Stored items:
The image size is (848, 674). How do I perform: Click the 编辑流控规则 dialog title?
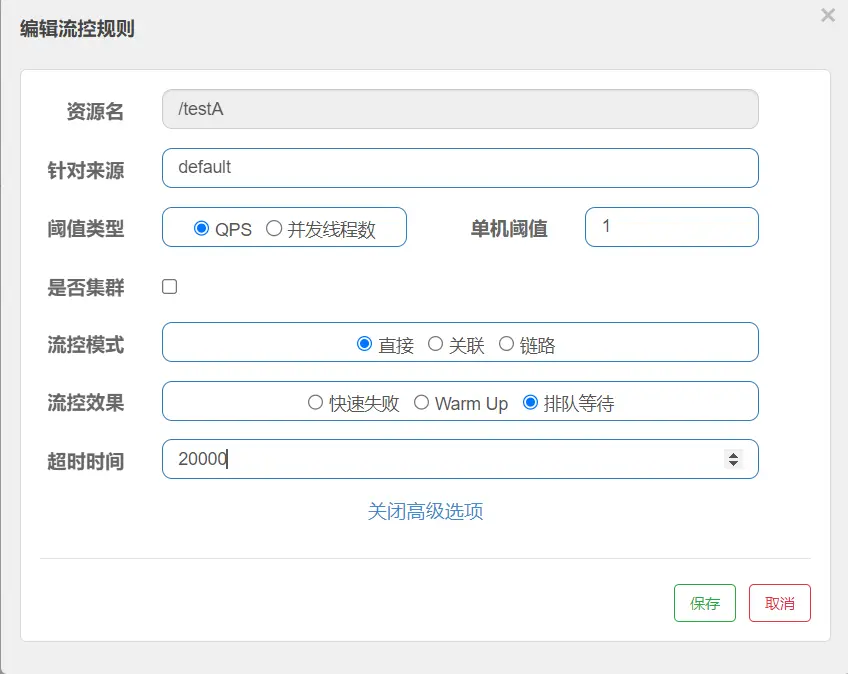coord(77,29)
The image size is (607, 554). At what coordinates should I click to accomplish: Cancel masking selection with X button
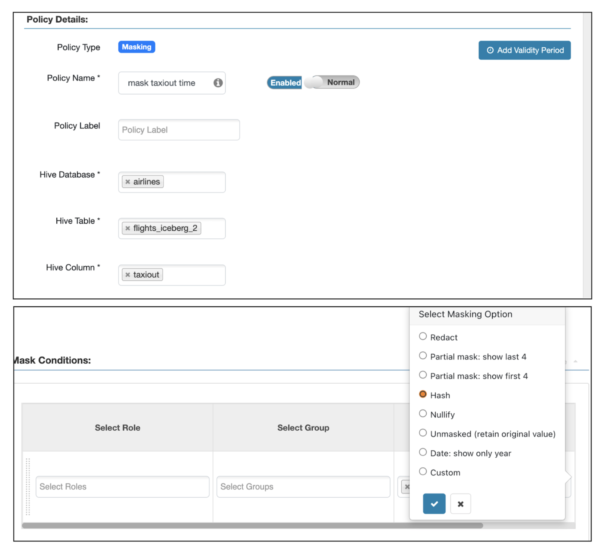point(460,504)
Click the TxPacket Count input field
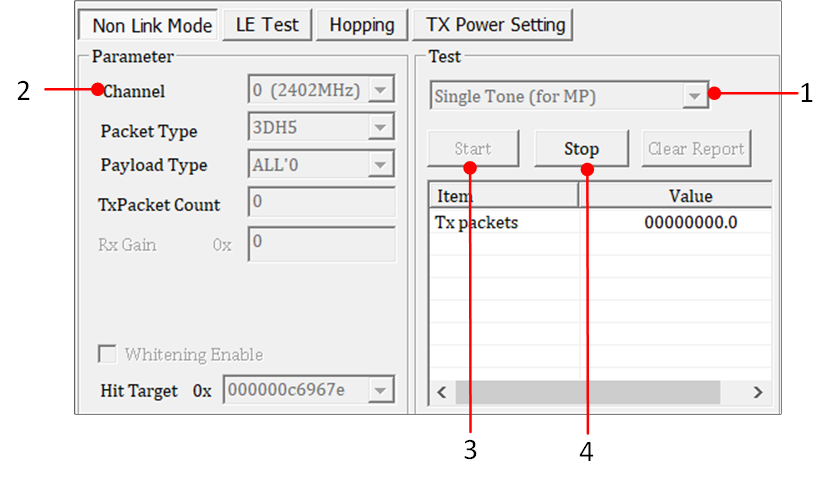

__What to do__
When you copy the entries, keep every word exactly as it stands and drop any pictures.

__Output__
The image size is (848, 674). How do I perform: Click the 编辑流控规则 dialog title?
coord(77,29)
The image size is (607, 554). At what coordinates should I click to accomplish: Cancel masking selection with X button
point(460,504)
Click the TxPacket Count input field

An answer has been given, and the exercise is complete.